(Exercise data)

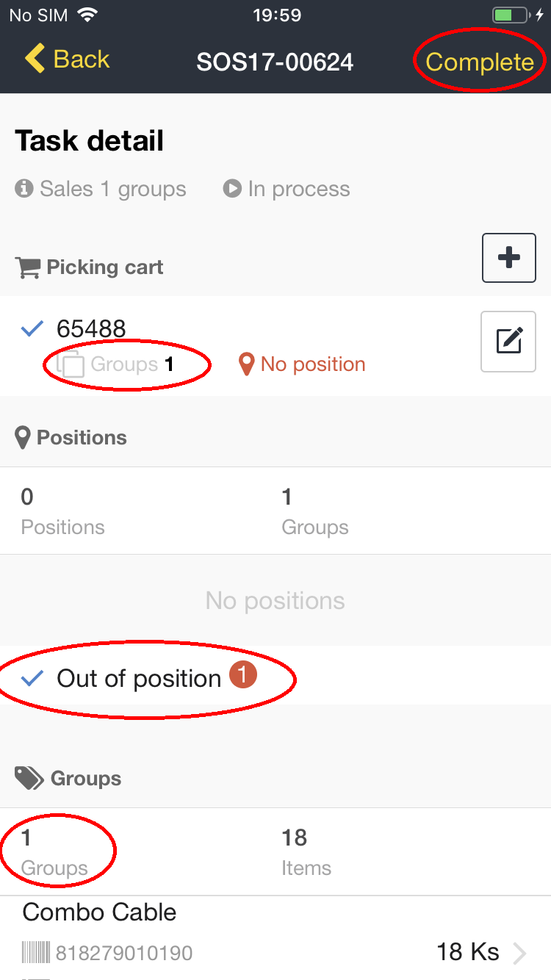Tap the No position link

[x=313, y=364]
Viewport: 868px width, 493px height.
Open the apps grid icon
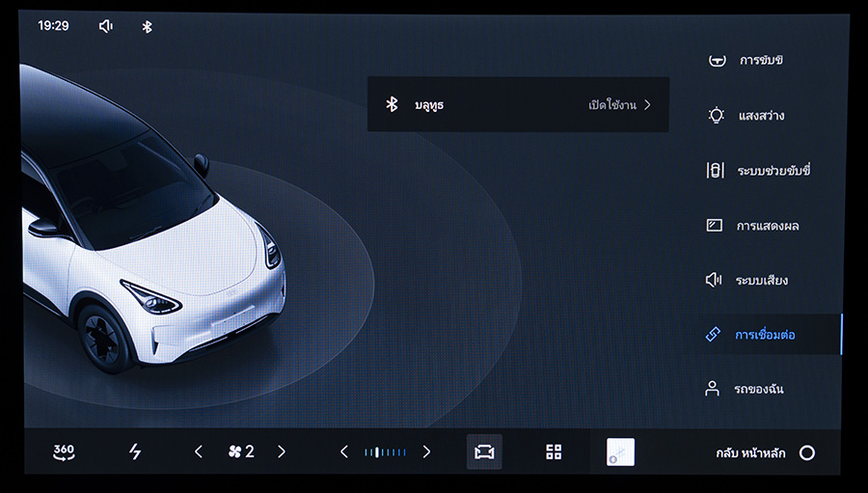554,452
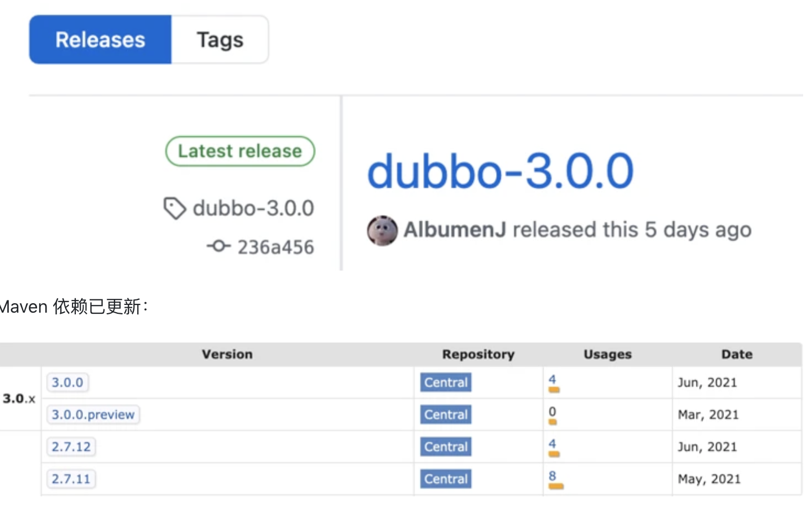Sort the table by the Date column
This screenshot has width=812, height=508.
coord(736,354)
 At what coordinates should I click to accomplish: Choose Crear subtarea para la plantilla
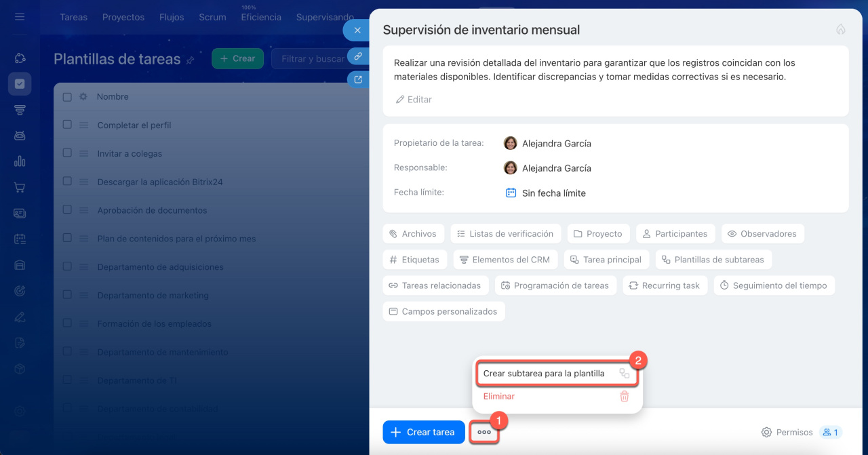(544, 374)
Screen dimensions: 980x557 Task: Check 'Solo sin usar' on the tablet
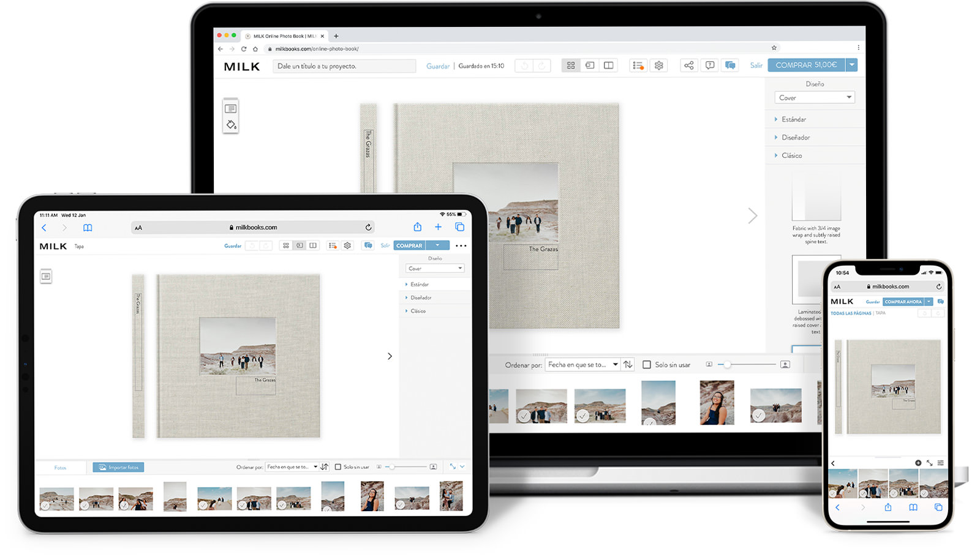(x=337, y=467)
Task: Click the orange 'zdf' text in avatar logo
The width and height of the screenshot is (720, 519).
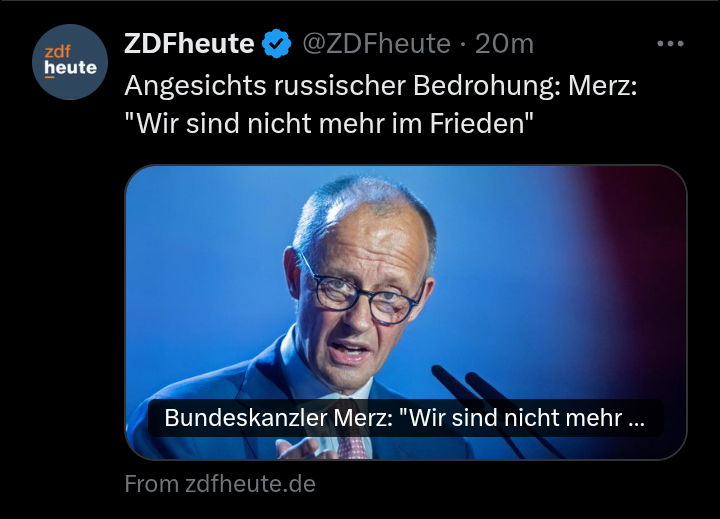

(End Exercise data)

» Goal of the exercise
Pictures are not part of the copy. Reproduce the lines from the one with "At what coordinates" through the end of the listing above.

» Problem solution
 At what coordinates should I click to accomplish: Choose Crear subtarea para la plantilla
(544, 374)
Screen dimensions: 980x557 Task: Check 'Solo sin usar' on the tablet
(x=337, y=467)
Task: Click the orange 'zdf' text in avatar logo
The width and height of the screenshot is (720, 519).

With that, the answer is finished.